▶ **DIRECTIONS FOR THIS TASK**: Only the lines from the one containing "The width and height of the screenshot is (1091, 740)." through the last line of the data below belong in your answer, copied exactly and without pictures.

▶ **INPUT RECORDS**:
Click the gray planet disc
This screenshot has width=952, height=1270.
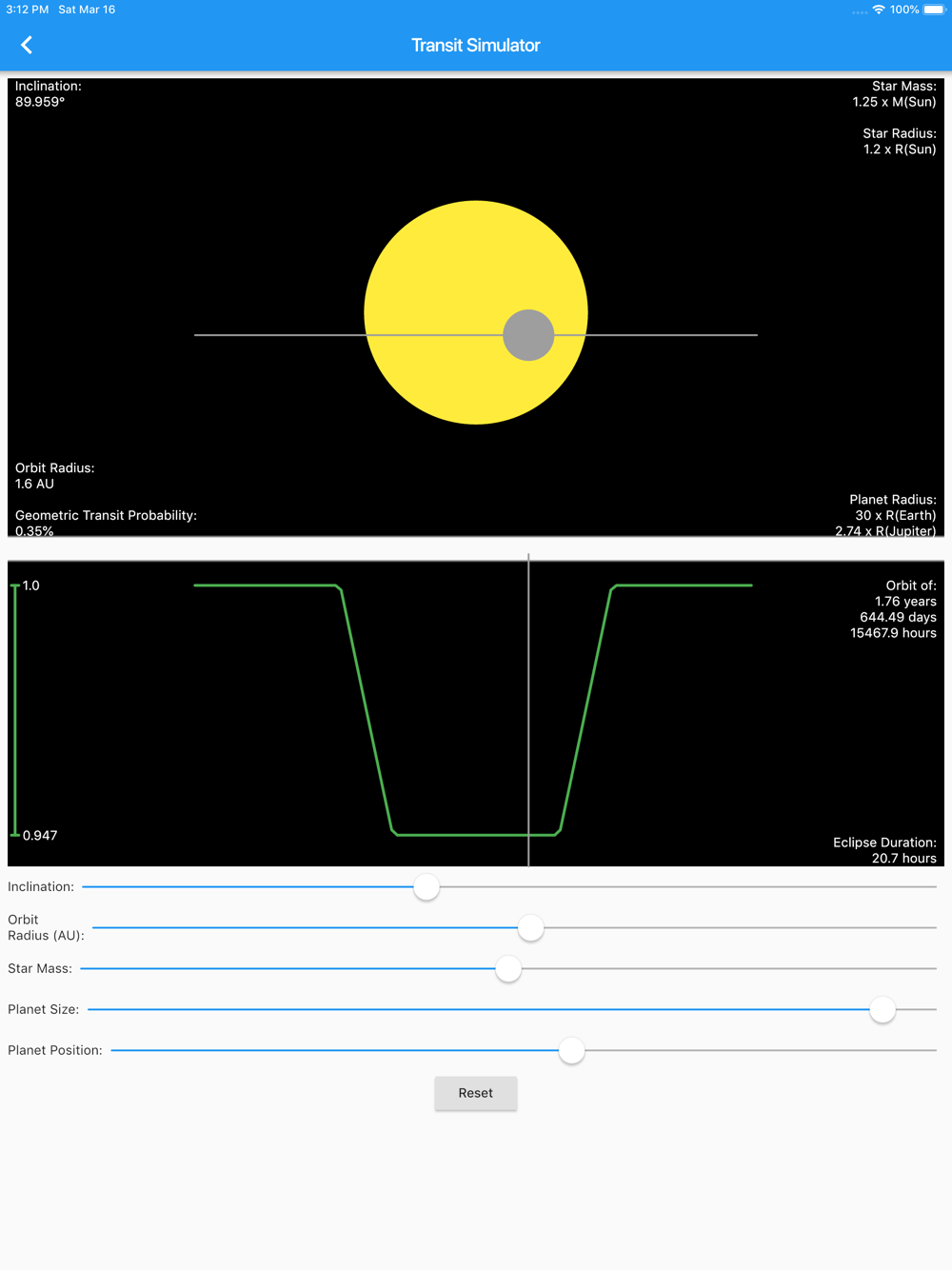[x=528, y=335]
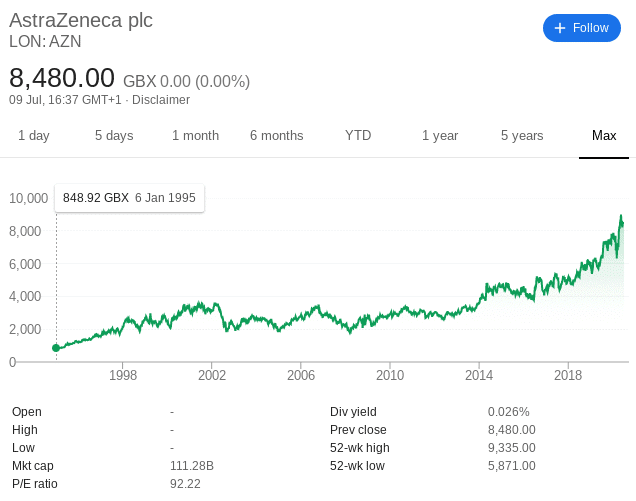
Task: Choose the 5 years range
Action: pyautogui.click(x=522, y=135)
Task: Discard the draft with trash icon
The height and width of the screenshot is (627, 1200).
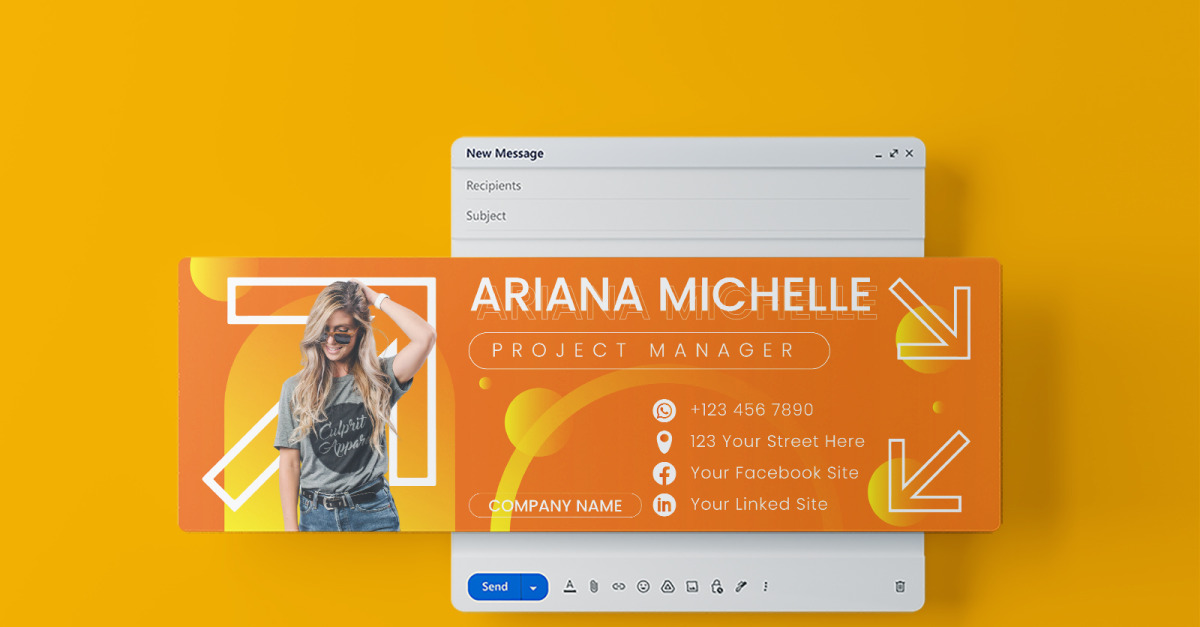Action: pyautogui.click(x=899, y=587)
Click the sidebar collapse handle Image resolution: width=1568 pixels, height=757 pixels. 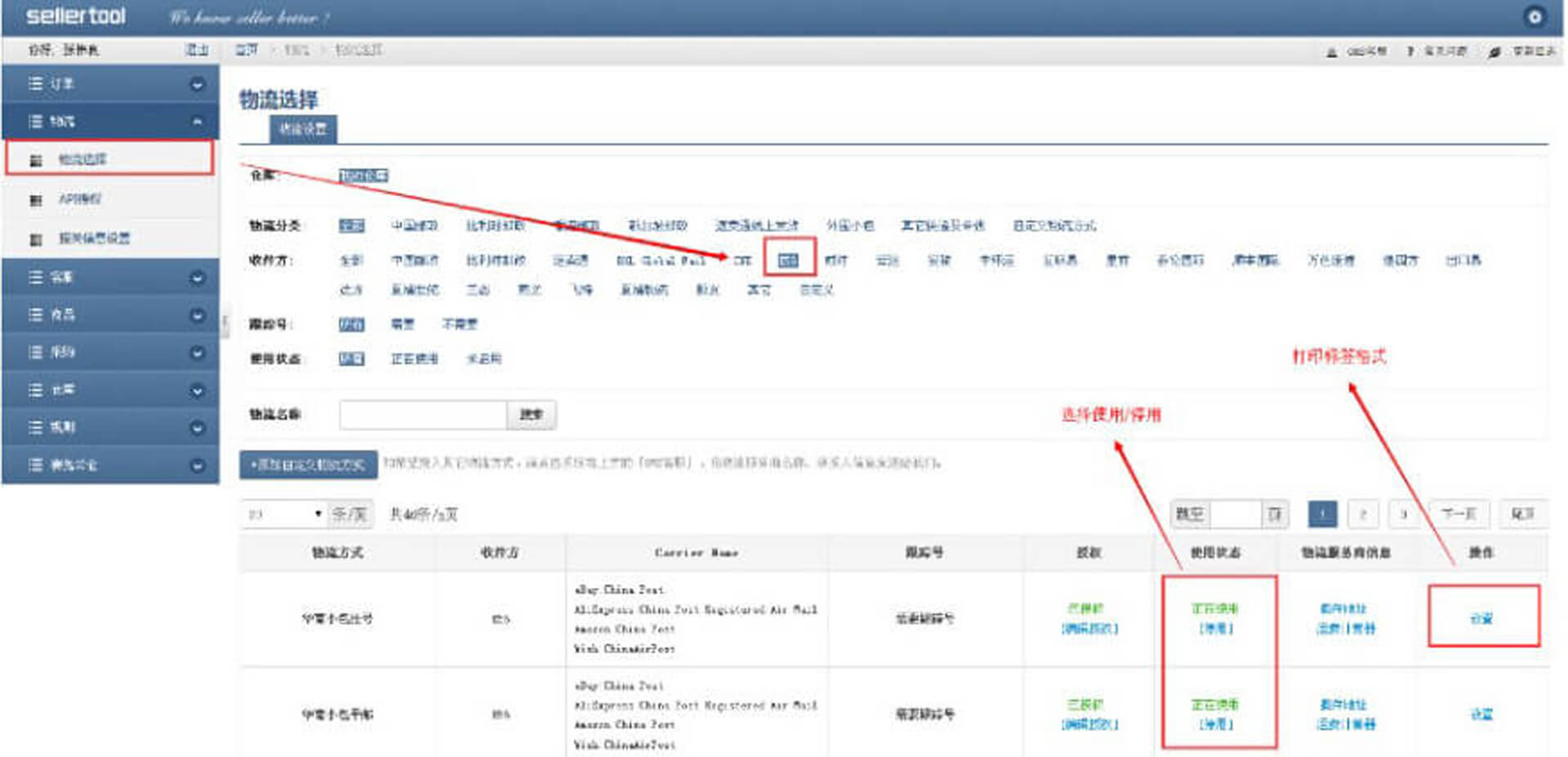coord(225,322)
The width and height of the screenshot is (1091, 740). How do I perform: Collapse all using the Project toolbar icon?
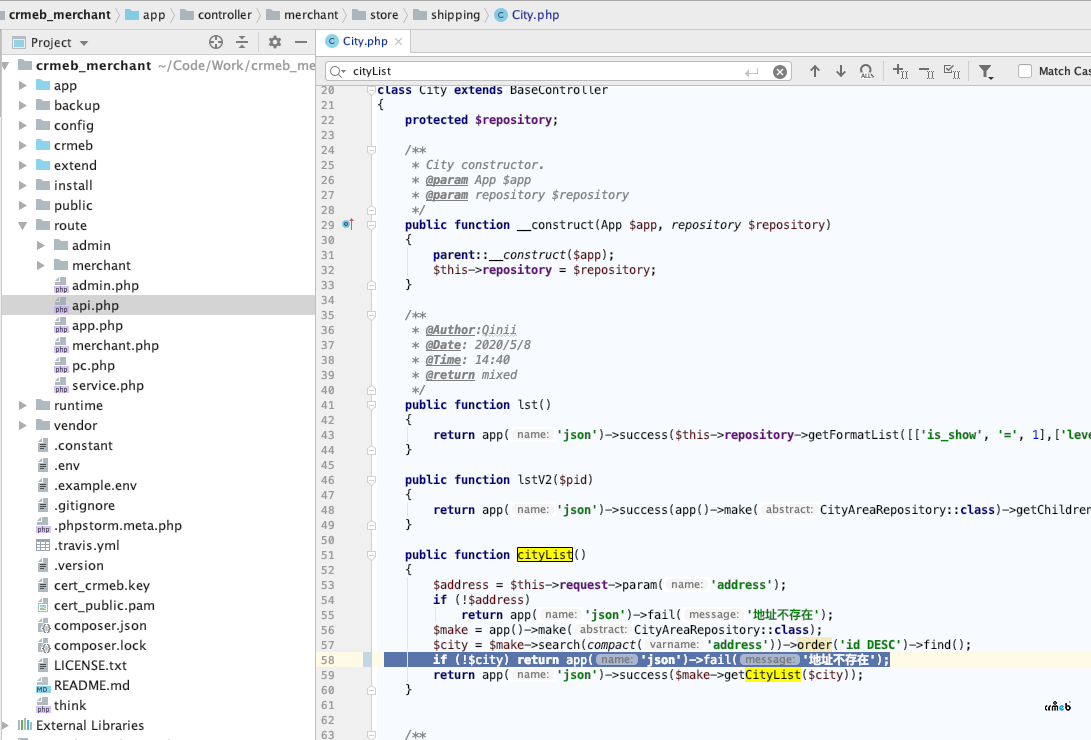pos(242,42)
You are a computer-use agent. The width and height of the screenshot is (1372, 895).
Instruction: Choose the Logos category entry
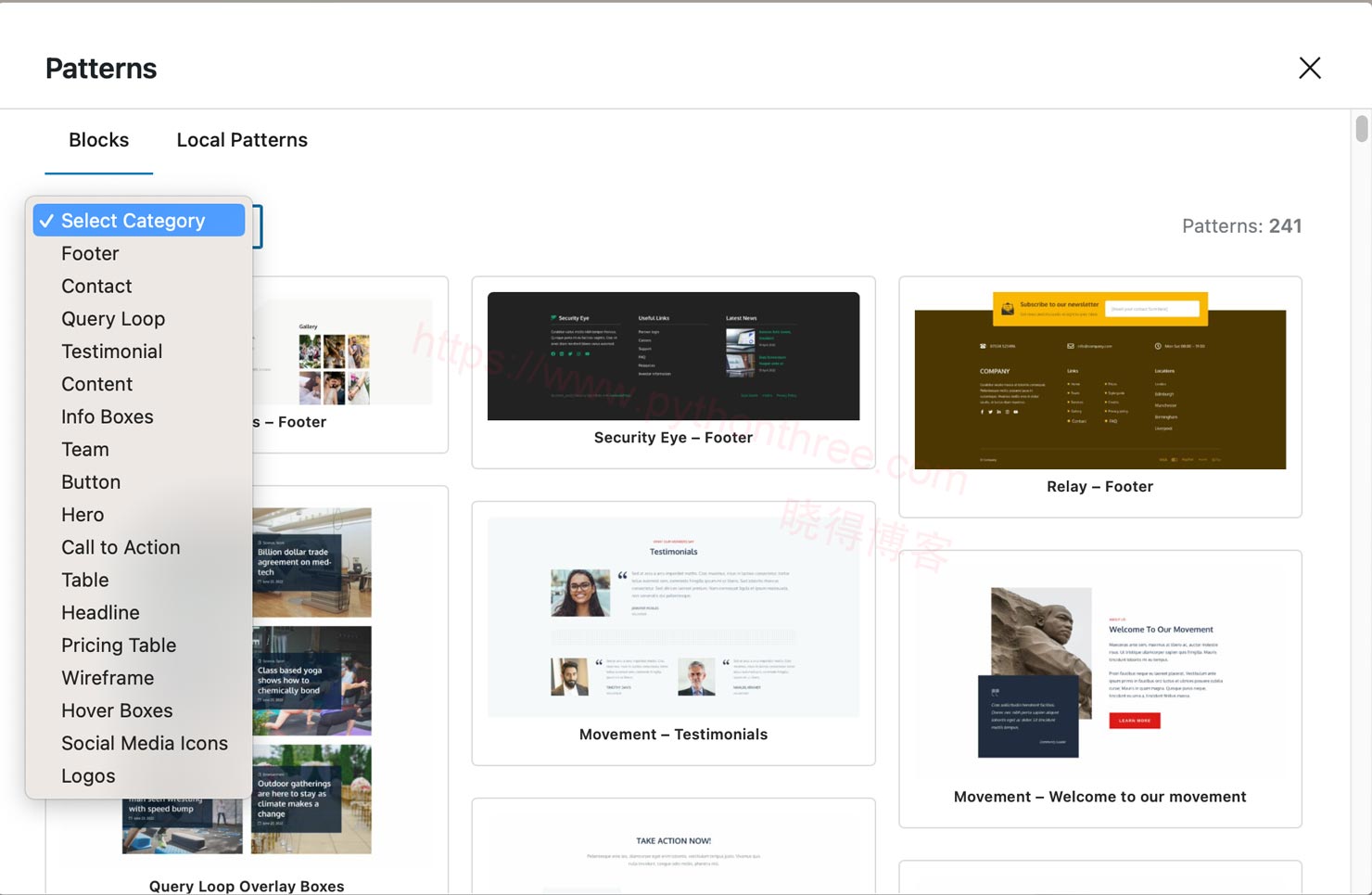click(88, 776)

▶ **WRITTEN ANSWER**:
The width and height of the screenshot is (1091, 740). How do I perform: Collapse all using the Project toolbar icon?
pos(242,42)
You are a computer-use agent. The width and height of the screenshot is (1372, 895).
Instruction: Choose the Logos category entry
click(88, 776)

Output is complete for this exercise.